Supplied passage >>

------------------------------------

Michael changed his story, telling Margaret and Jim that he would leave the decision up to the two girls. The Blairs knew how Margaret felt. She had complained to them that she had no privacy in the Peterson home—all of her mail was opened by Michael.
Michael, Kathleen and Caitlin sat down with Margaret and Martha to discuss the future. When Margaret suggested that she might want to live with her aunt and uncle, Michael said: “I leave this choice up to you. But I'm telling you that your mother never—never—wanted you to live with your Aunt Margaret. Never. But I'm leaving the decision up to you.”
With that level of emotional pressure, 10-year-old Margaret and 9-year-old Martha succumbed. They said they
wanted
to live in Durham, but it looked as if they
had been out-manipulated by Mike Peterson. From that day forward, Mike discouraged any visits to Rhode Island.

------------------------------------

Exercise requirements >>
**1)** Could you transcribe the passage on the Peterson custody decision, beginning at the words "Michael, Kathleen and" and stopping after "to Rhode Island."?
**2)** Can you pick up the passage on the Peterson custody decision after its last sentence and carry it forward?

Recorded information >>
------------------------------------

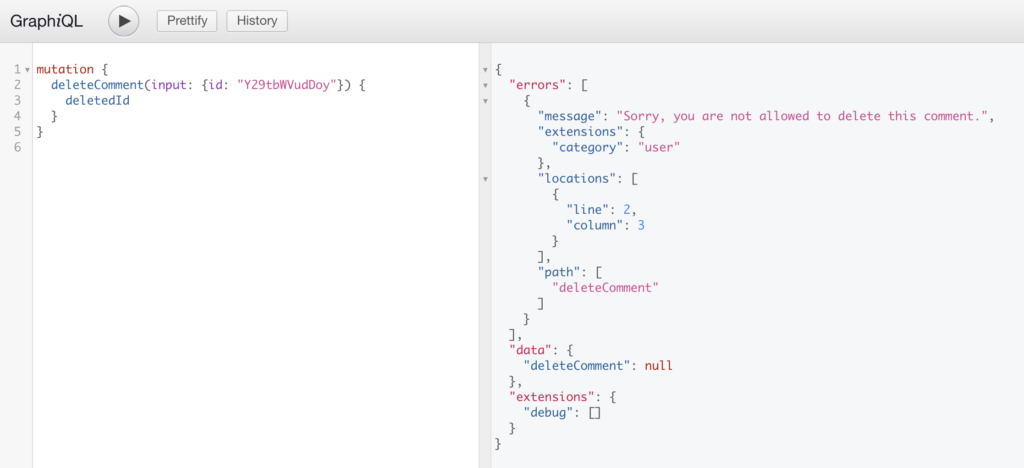Open the History panel
This screenshot has height=468, width=1024.
pyautogui.click(x=257, y=21)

------------------------------------

Answers for the tasks >>
**1)**
Michael, Kathleen and Caitlin sat down with Margaret and Martha to discuss the future. When Margaret suggested that she might want to live with her aunt and uncle, Michael said: “I leave this choice up to you. But I'm telling you that your mother never—never—wanted you to live with your Aunt Margaret. Never. But I'm leaving the decision up to you.”
With that level of emotional pressure, 10-year-old Margaret and 9-year-old Martha succumbed. They said they
wanted
to live in Durham, but it looked as if they
had been out-manipulated by Mike Peterson. From that day forward, Mike discouraged any visits to Rhode Island.

**2)**
On September 11, 1991, Patty Peterson wrote a letter expressing her dismay to Margaret and Jim Blair. “Since learning of the removal of Margaret and Martha from your home, one week after the fact, I have been in a state of profound shock and physical unwellness. I offer to you both deeply felt apology, as I came to you in good faith. I sorrow that you and your children received the girls into your family with open hearts, and then were subject to their arbitrary departure.”
She went on to emote her disdain for the actions of her estranged husband: “The present situation is anathema to my very soul.” She reiterated her willingness for the Blairs to adopt the girls and concluded the letter on a solemn note: “I do not believe, however, that it was Elizabeth's will that her daughters be subject to frequent dislocation nor that the family of her friend and two sons be destroyed.”
Now, Patty and Mike Peterson were separated. Kathleen Hunt Atwater was divorced from her husband, Fred. The three girls in the two households formed the link that launched the intriguing, successful novelist and the ambitious and beautiful dark-blonde engineer with gray-green eyes into orbit together. The stage was set for romance, extravagance and tragedy.
“Life is too important to waste a single moment.”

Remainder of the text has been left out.